Ever had something in your life that shaped you so deeply that saying goodbye feels like losing a piece of yourself? It's that classic struggle of parting ways with something that's been a huge part of who you are. For me, that something was my childhood home.
The day had come.
We had been waiting all summer for the sale of my childhood home to go through. It would be tomorrow. Everything seemed to be on plan. No hiccups. No issues. I should have been elated. But as I sat on the floor in my now empty childhood bedroom, I couldn't bring myself to leave. I couldn't move. I was questioning how I could walk out that door knowing it would be for the last time. I've been able to come and go in this house since I was 3 years old. Now I haven't lived there since I was 17 when I left for college. I moved back for a short stint when I was 21 for about 3 months after I graduated and before I moved to my first apartment in the city.
But I always knew I could return home. Always. This house holds all of my childhood memories. If I close my eyes, I can hear the laughter of me and my best friend giggling about our latest boy crush, or hear Michael Jackson or the movie soundtrack to Grease playing in the living room as we sang and danced around the room. I could see the mud cakes we carefully baked in the hot sun on the curb outside my home as we waited for our neighborhood crush, Willie, to potentially walk by. I could catch a glimpse of one of my childhood dogs or cats running up or down the stairs. This place housed all of my big dreams. There are too many memories to count about my brother, mom, and all of the family that walked through our doors throughout the years. It's also my place to go to be near my father who passed 17 years ago. His art studio was in that home. And I could always go and sit in his chair and hold his paintbrushes to be near him.
But as I sat there, feeling the weight of all these memories, something shifted. I realized that even though the house held all of those beautiful, timeless memories, they live in the past.

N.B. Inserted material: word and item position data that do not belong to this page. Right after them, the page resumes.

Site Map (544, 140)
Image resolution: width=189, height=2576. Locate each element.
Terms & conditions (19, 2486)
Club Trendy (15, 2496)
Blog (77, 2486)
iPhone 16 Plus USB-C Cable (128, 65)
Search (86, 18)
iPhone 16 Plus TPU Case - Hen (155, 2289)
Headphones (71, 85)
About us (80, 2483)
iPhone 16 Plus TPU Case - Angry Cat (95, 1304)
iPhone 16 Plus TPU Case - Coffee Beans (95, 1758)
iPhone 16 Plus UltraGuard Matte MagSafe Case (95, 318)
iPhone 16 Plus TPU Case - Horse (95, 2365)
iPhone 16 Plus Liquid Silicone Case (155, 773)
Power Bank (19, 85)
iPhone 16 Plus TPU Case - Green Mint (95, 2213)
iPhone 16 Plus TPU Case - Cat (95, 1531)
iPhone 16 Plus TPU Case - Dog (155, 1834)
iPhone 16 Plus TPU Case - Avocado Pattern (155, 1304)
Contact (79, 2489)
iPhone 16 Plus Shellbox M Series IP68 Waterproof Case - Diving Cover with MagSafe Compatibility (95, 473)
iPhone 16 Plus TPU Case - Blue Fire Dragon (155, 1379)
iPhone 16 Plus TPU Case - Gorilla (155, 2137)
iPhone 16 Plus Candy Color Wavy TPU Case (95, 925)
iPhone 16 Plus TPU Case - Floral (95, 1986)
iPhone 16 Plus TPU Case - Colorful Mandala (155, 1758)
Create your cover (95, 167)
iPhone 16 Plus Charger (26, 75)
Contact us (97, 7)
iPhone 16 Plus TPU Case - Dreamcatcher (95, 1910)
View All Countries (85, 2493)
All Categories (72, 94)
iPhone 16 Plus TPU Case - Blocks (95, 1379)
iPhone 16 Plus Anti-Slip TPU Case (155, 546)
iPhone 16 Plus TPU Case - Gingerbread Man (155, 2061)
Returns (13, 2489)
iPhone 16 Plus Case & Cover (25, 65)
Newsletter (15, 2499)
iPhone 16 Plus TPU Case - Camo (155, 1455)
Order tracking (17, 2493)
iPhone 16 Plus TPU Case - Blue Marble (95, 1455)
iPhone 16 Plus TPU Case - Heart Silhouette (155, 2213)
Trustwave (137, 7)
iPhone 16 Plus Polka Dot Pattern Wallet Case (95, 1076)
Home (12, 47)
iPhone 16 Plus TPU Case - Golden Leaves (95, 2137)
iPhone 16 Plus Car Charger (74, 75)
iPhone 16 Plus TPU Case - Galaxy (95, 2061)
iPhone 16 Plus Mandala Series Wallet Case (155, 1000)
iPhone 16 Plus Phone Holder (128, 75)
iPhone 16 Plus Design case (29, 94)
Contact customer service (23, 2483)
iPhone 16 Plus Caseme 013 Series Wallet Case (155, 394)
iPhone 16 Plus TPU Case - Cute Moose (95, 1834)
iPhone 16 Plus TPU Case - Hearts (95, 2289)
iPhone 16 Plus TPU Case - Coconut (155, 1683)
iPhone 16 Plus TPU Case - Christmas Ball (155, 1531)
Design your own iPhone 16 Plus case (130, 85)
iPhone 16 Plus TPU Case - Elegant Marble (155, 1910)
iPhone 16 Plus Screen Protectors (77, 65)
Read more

The house itself seemed to be telling me it was time to move on. The walls were now bare, the rooms silent. It was time for a new family to bring new life to the house, for new memories to be made.
What finally got me off the floor and out the door for the last time was realizing that the house had served its purpose. It built me, shaped me, and now it was letting me go. It was time for me to let go, live in the present, and move forward.
Another Beautiful Fix
When we received the congratulatory news that the house had officially closed, I played one of my favorite Miranda Lambert songs on a loop, "The House That Built Me." As the young kids would say, "it hit different." I've always loved that song, but now that the home has been sold, it gutted me. Her words told my story. I found comfort in knowing that I'm not alone in this. If you'd like, take a moment to listen.
This week's challenge
Reflect on the places and things that have shaped you. Sometimes, letting go is the hardest part, but it's also the most necessary for growth. Remember, the memories stay with you even after you leave.
Holding onto memories,
xoxo Tracy
P.S. Am I the only one or does anyone else listen to sad songs when you're already feeling sad? Sometimes you just need to feel all the feels I guess.